Islamabad (Commerce Desk): Governor of the State Bank of Pakistan, Jameel Ahmad, briefed the National Assembly’s Standing Committee on Finance, stating that the UAE is not asking for repayment of its $2 billion loan. Previously, the loan was rolled over annually, but it is now being rolled over on a monthly basis.
He noted that the country’s debt sourcing had earlier reached $4 billion, which has now decreased, while exports are currently under pressure. The briefing was attended by committee members, the Finance Minister, officials from the Ministry of Finance, State Bank authorities, and others.
The Governor projected that inflation is expected to remain between 5% and 7% this year.
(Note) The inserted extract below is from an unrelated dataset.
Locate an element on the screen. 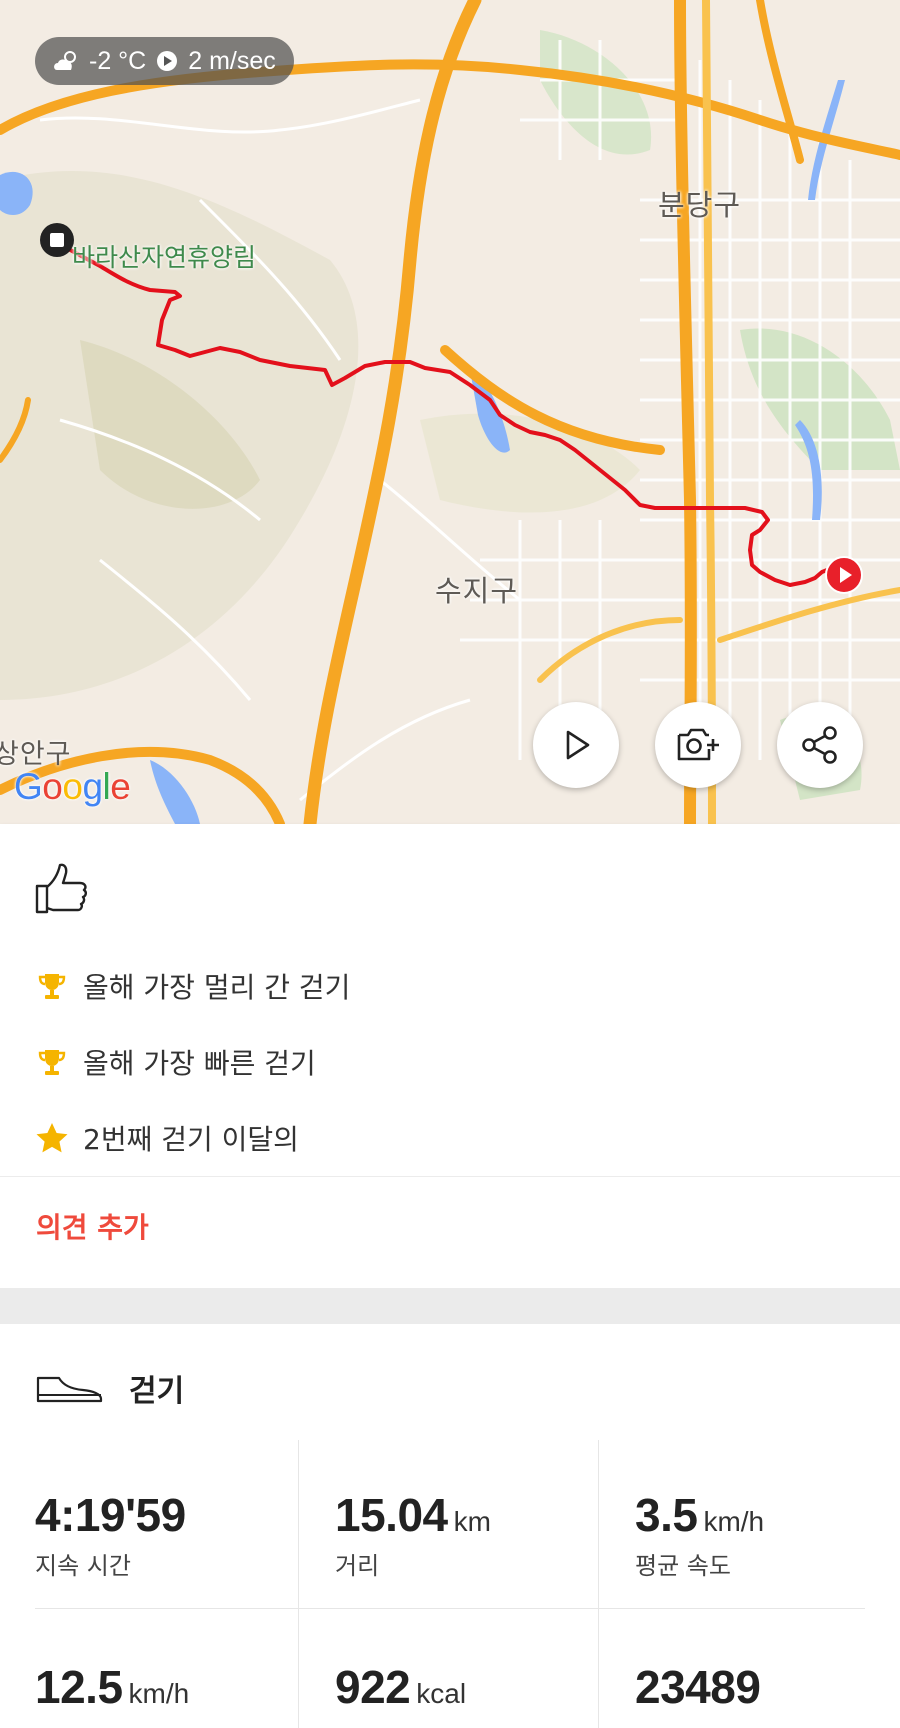 Image resolution: width=900 pixels, height=1728 pixels. stat-max-speed: 12.5 km/h is located at coordinates (112, 1687).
Pakistan’s current account deficit was $17.5 billion in 2022, but measures taken reduced it to about 1% of GDP in 2023. Last year, the country recorded a $2 billion current account surplus—the first in 14 years.
He added that Pakistan’s foreign exchange reserves, which were previously $2.8 billion (enough for just two weeks of imports), have now risen to over $16 billion. External debt had increased from $55 billion to $103 billion over seven years and has remained at that level since last year. The total current debt stands at $148 billion, with the government’s share around $103 billion.
Governor Jameel Ahmad stated that the target is to raise foreign exchange reserves to $18 billion by June 2026 and $20 billion by December 2026.